Visa Changes Leave Swansea Ballet Company Short of Dancers

James McCarthy, Media Wales (Cardiff), June 4, 2009

STRICT new visa controls have left a ballet company facing closure.

The Ballet Russe has for the past 10 years had Bolshoi-trained dancers working from Swansea.

But it is now facing closure after months of expensive negotiations trying to get work permits for its dancers.

At one point the UK Border Agency even suggested they use locals instead.

Director Celia Kirkby said: “We are made up of all Russian dancers and have been at the Grand Theatre for 10 years.

“The dancers go home every summer to visit their families and this year we could not get them back because of changes to immigration rules. Six of our dancers we need to get back. So the company just isn’t performing. It’s a tragedy.”

She added: “The UK Border Agency were not interested in any aspects of the case. Their starting position was: ‘If you want dancers use the local labour force.’

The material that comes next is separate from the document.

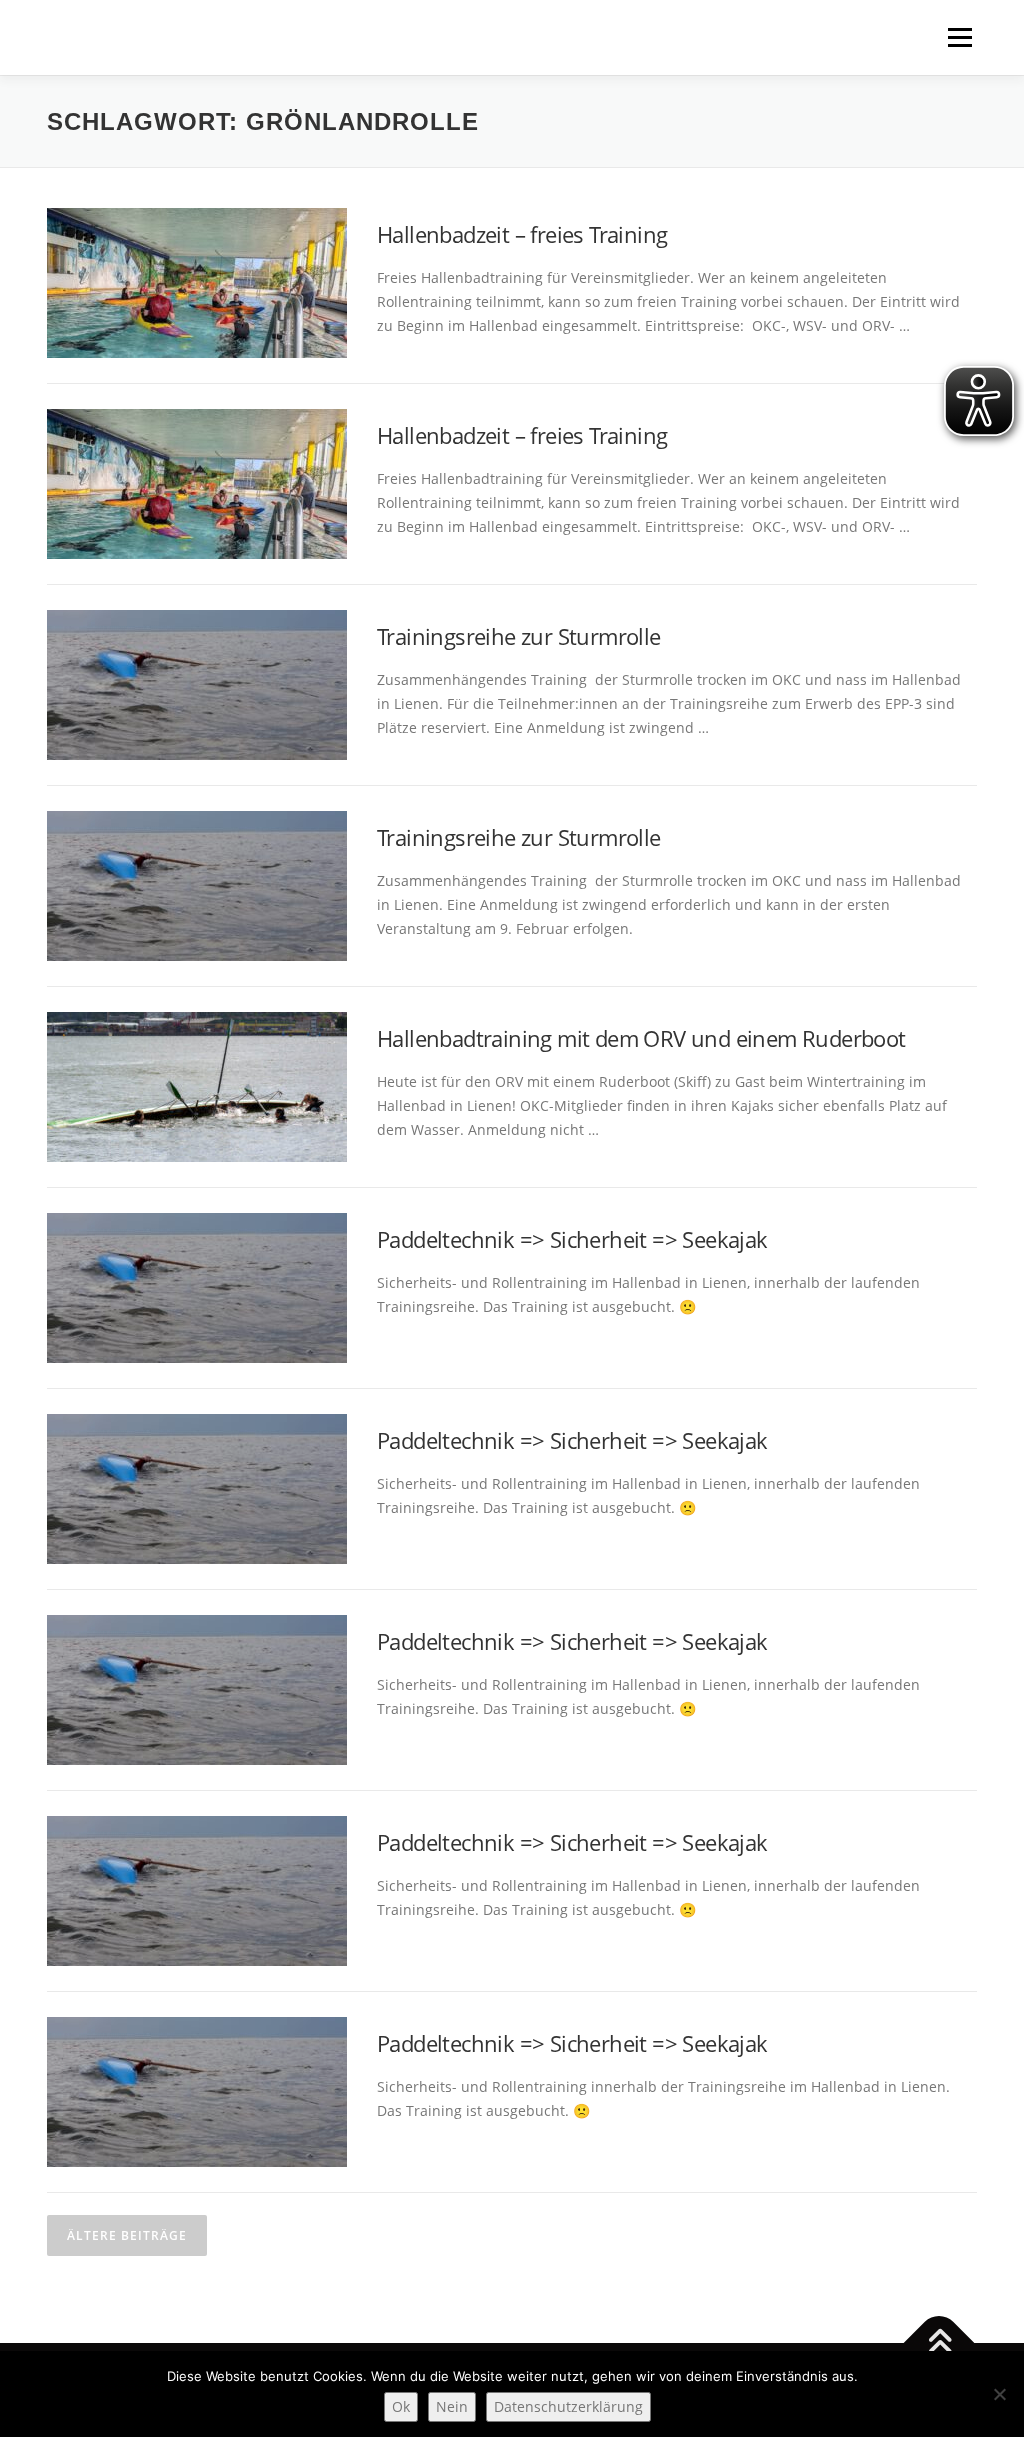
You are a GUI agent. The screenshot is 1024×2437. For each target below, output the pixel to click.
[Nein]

“But there are very few dancers in the world trained in the Russian style, let alone in the UK, Wales or Swansea.

“They said we should advertise in the local and national newspapers.”

The visa controls are part of the Government’s new points-based immigration system. The rules for touring artists came into effect last November. Artists must show they have £800 savings and require monitoring by a ‘sponsor’ to make sure they do not abscond.

A report by anti-red tape campaigners The Manifesto Club, titled UK Arts and Culture: Cancelled by Order of the Home Office, found more than 20 major events had been cancelled or badly affected by the new rules.

A UK Border Agency spokesman said: “We are determined to deliver a system of border security which is among the most secure in the world. It combines more than 80 pre- existing work and study routes into the United Kingdom into five tiers.

“Any organisation which used to bring entertainers into the UK under the old work permit system is welcome to apply to the UK Border Agency to become a sponsor–allowing them to employ foreign workers under the new points-based system. If an organisation does not apply to become a sponsor, it will be unable to employ skilled migrant workers through the points-based system.”